## WHAT THIS TASK INVOLVES
Rewrite the items below as a numbered list, one line per entry, skipping blank lines and leaving out the pictures.

## GIVEN DATA

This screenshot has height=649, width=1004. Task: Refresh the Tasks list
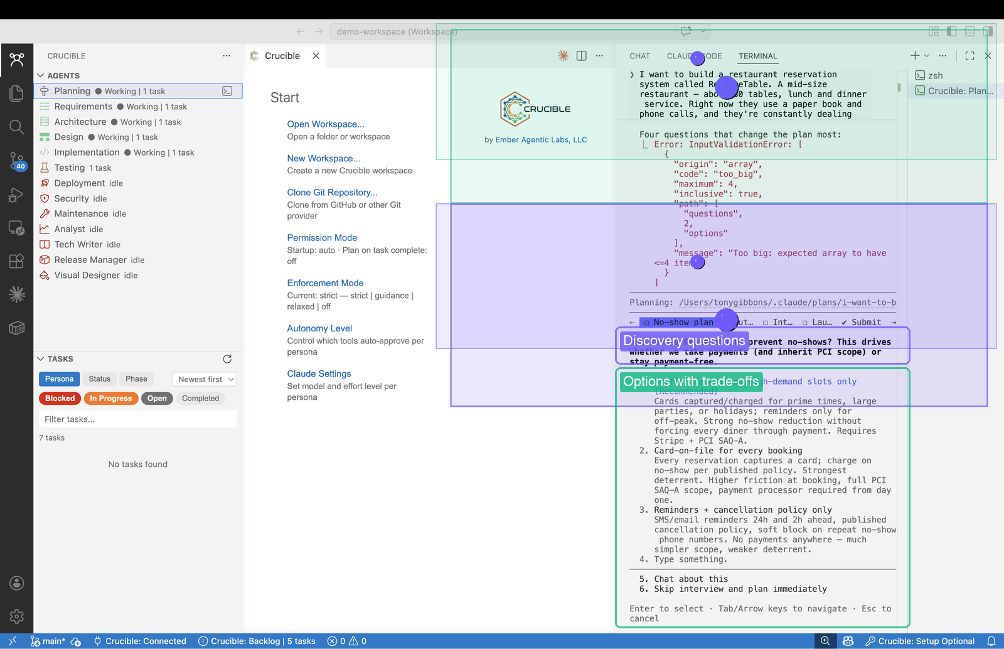(227, 359)
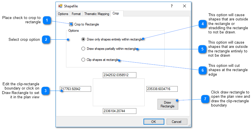Viewport: 252px width, 130px height.
Task: Click the blue callout badge numbered 7
Action: [205, 99]
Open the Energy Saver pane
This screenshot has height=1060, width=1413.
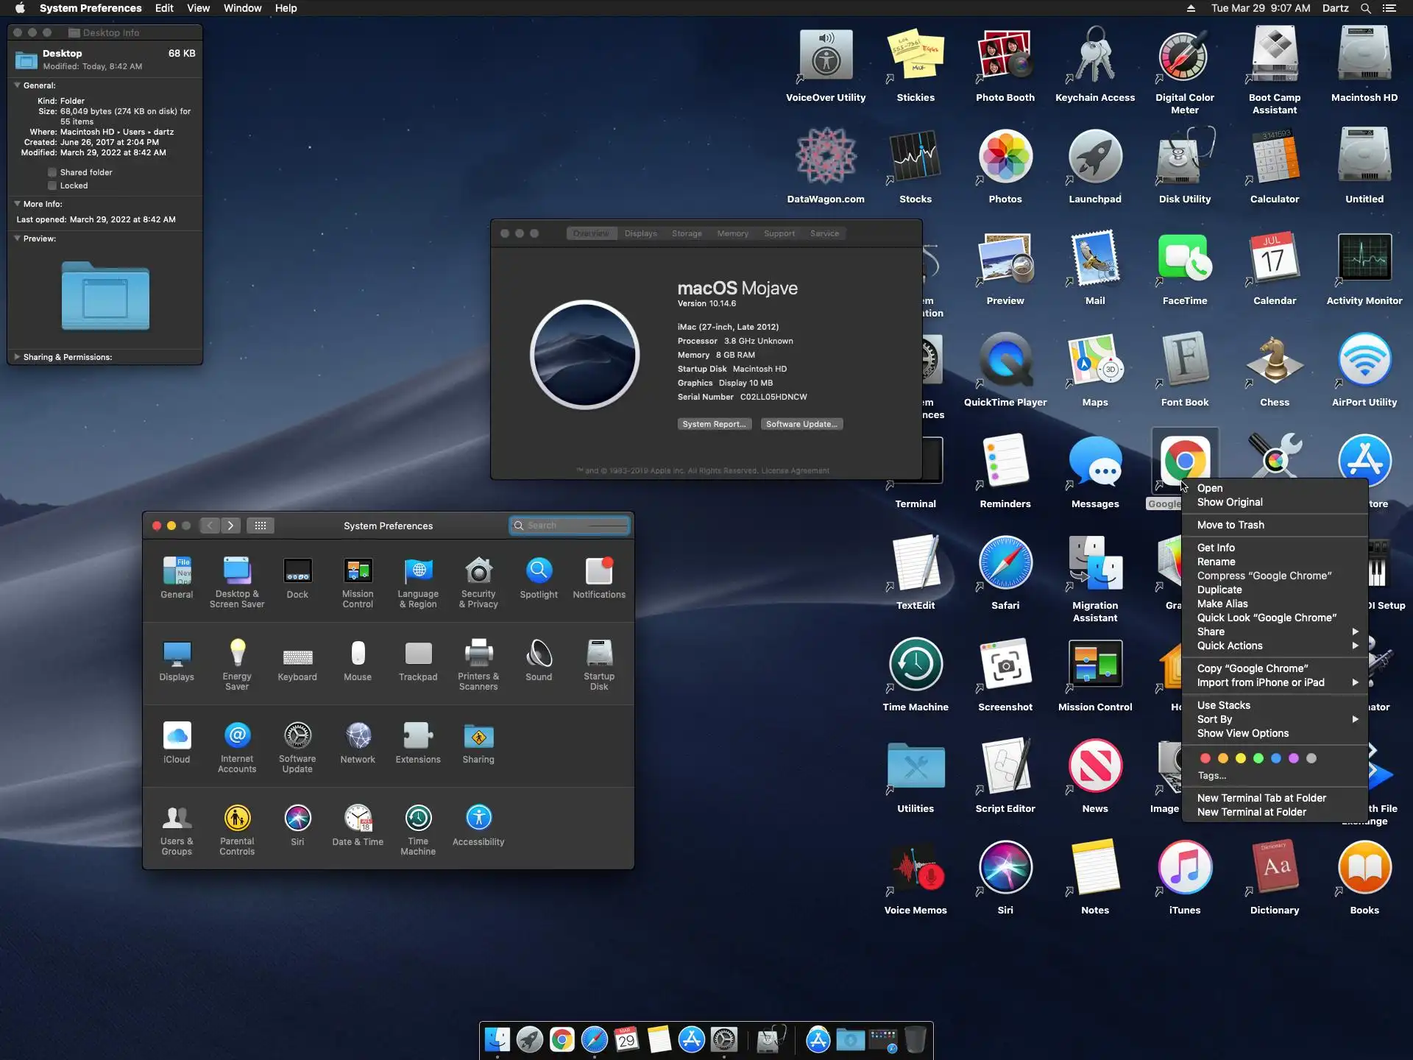coord(237,654)
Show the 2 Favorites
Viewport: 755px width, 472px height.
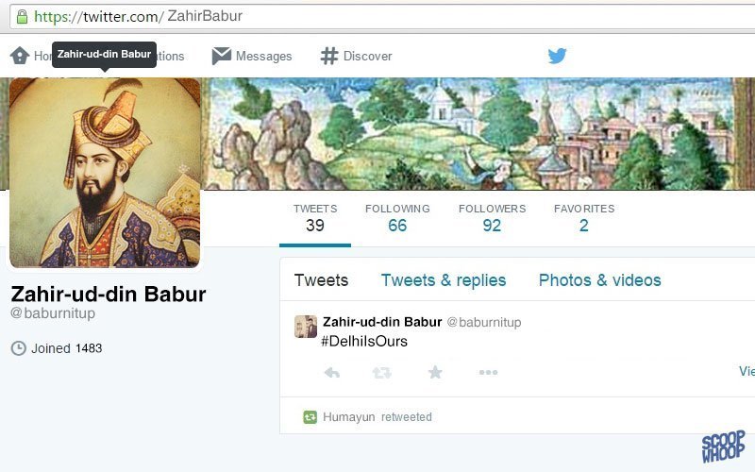[584, 219]
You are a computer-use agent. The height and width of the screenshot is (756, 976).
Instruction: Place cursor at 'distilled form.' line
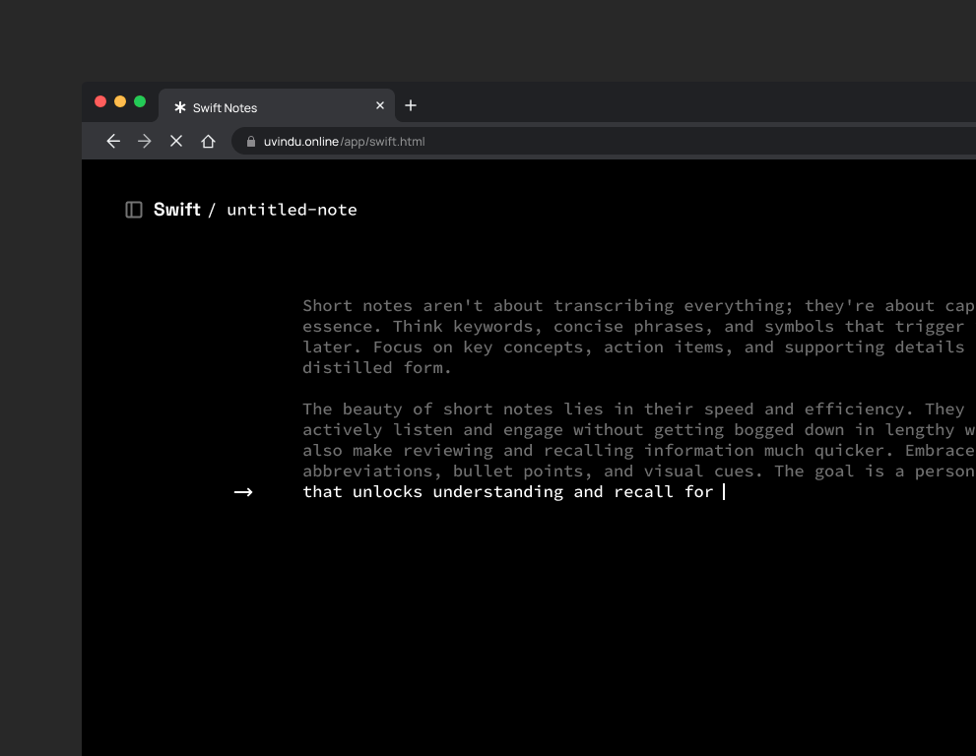[x=376, y=368]
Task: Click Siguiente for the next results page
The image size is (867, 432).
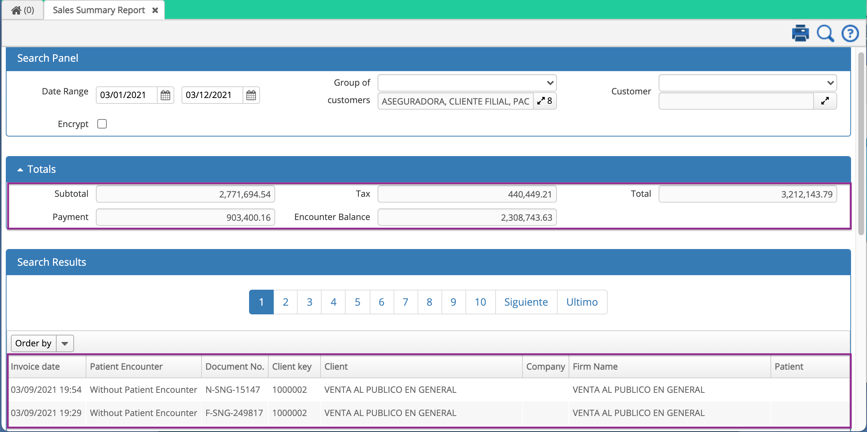Action: coord(526,302)
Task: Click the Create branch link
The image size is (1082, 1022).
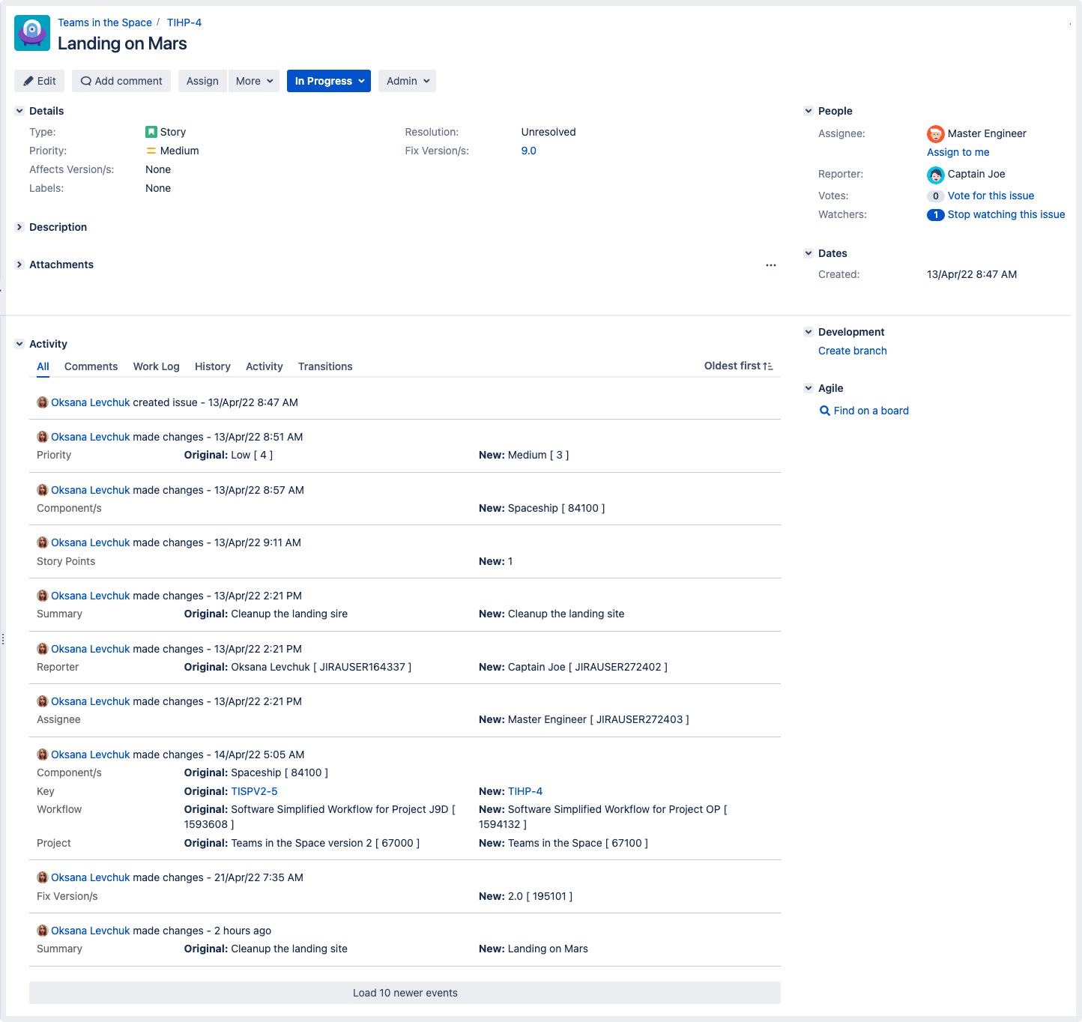Action: click(852, 351)
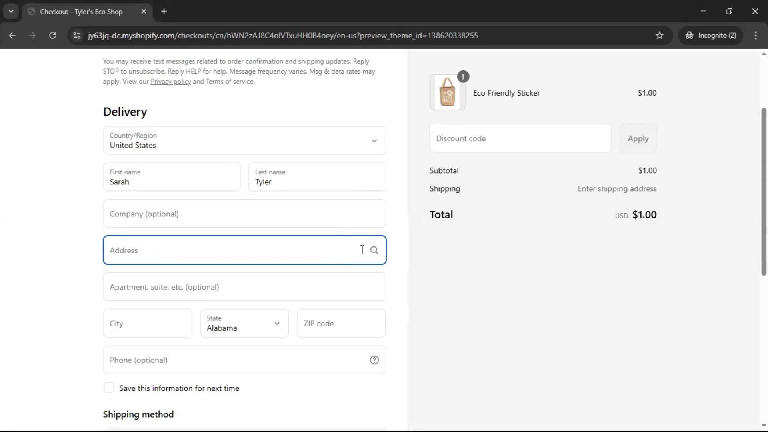Navigate back to the previous page
The image size is (768, 432).
(x=12, y=36)
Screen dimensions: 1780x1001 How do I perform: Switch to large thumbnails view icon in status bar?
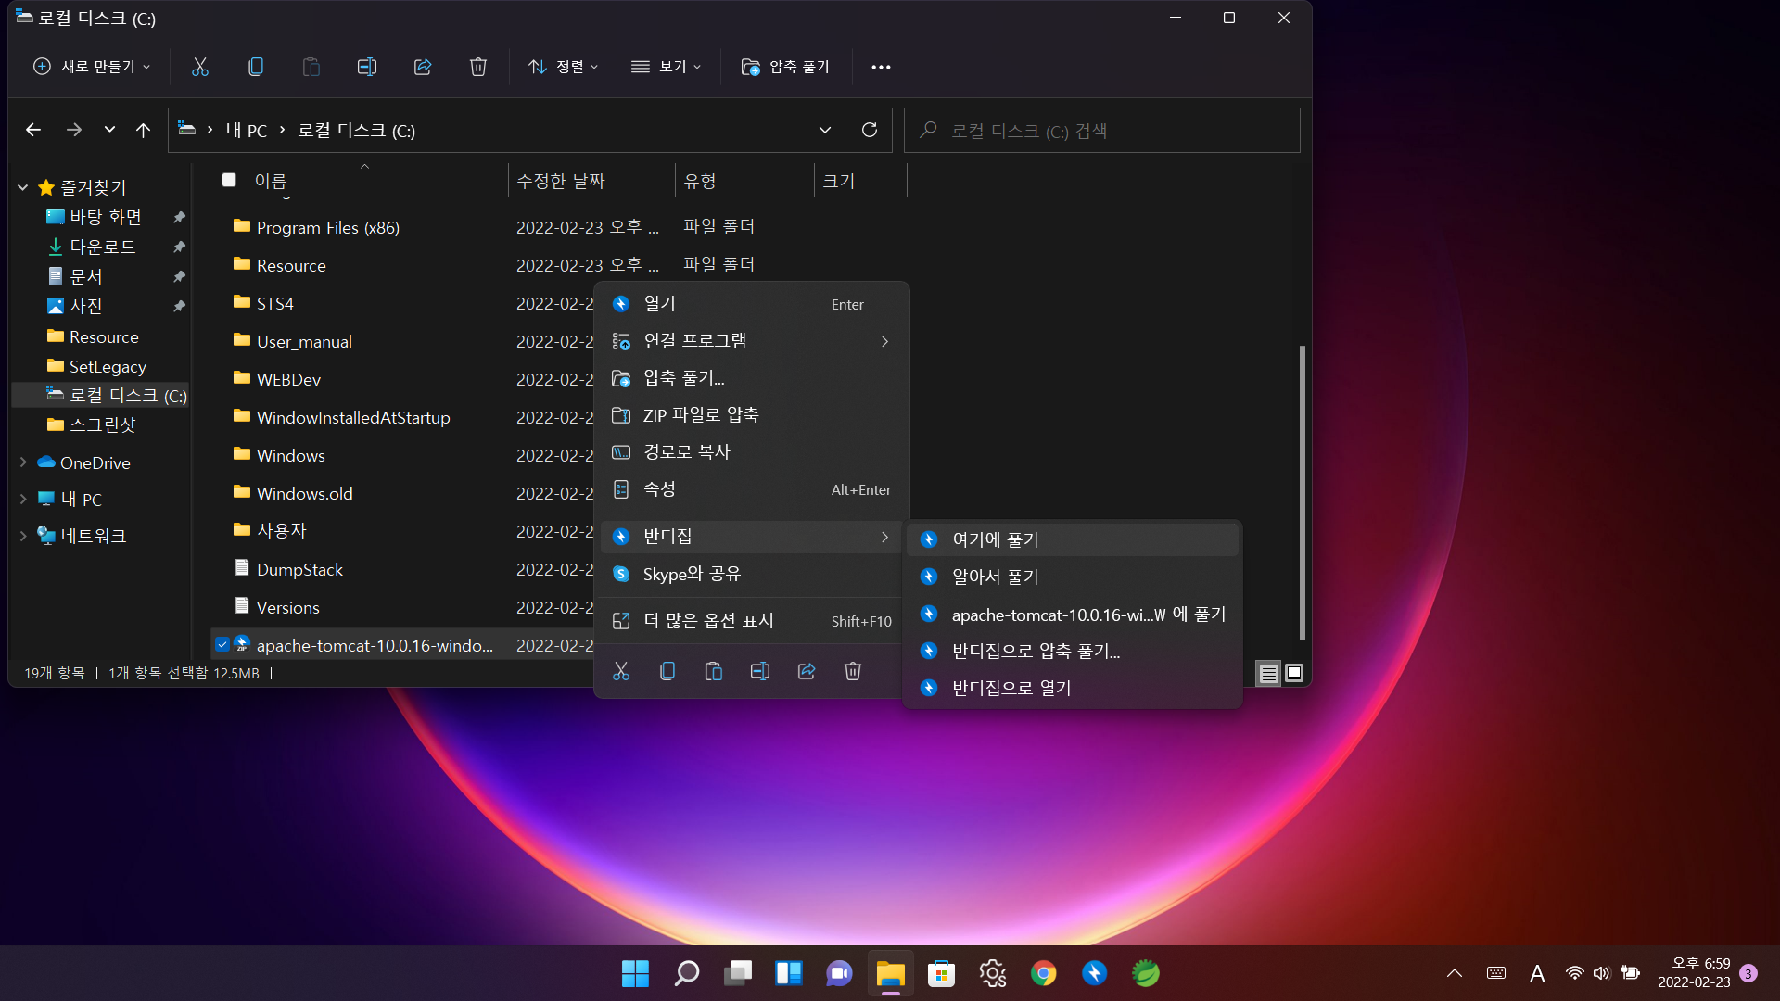[1294, 673]

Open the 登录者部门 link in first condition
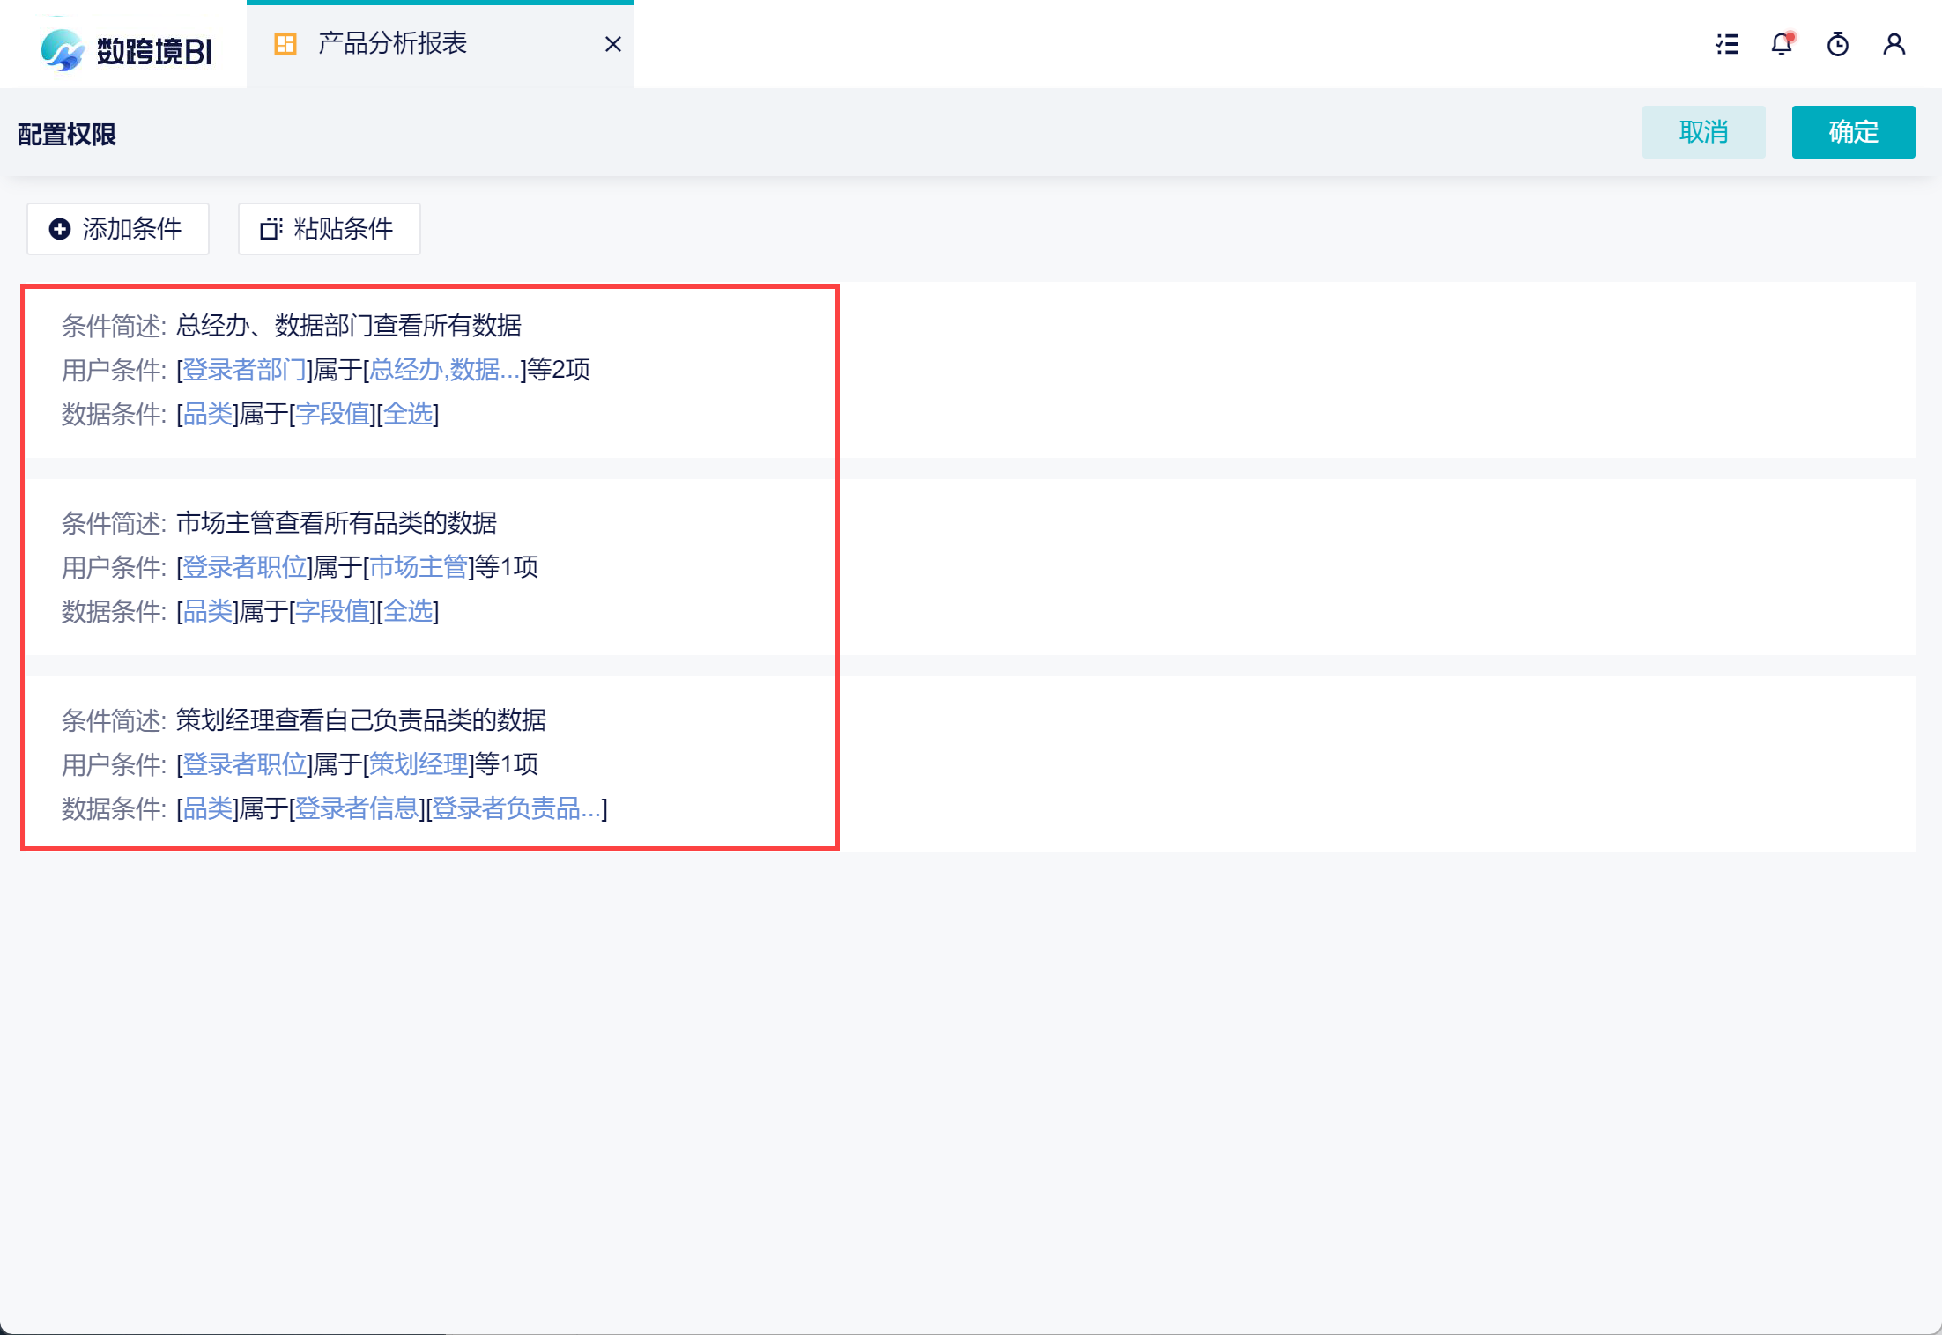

## PROBLEM SOLUTION
1. This screenshot has height=649, width=1004. Task: Refresh the Tasks list
2. (227, 359)
3. Viewport: 252px width, 130px height.
4. Task: Click the blue callout badge numbered 7
5. Action: [205, 99]
6. Open the Energy Saver pane
7. This screenshot has height=1060, width=1413.
8. coord(237,654)
9. Show the 2 Favorites
10. Viewport: 755px width, 472px height.
11. [584, 219]
12. You are a computer-use agent. The height and width of the screenshot is (756, 976).
13. Instruction: Place cursor at 'distilled form.' line
14. [x=376, y=368]
15. Task: Click Siguiente for the next results page
16. The image size is (867, 432).
17. Action: coord(526,302)
18. Task: Click the Create branch link
19. The image size is (1082, 1022).
20. Action: click(852, 351)
21. Navigate back to the previous page
22. The image size is (768, 432).
23. (x=12, y=36)
24. Screen dimensions: 1780x1001 How do I perform: Switch to large thumbnails view icon in status bar?
25. [1294, 673]
26. Open the 登录者部门 link in first condition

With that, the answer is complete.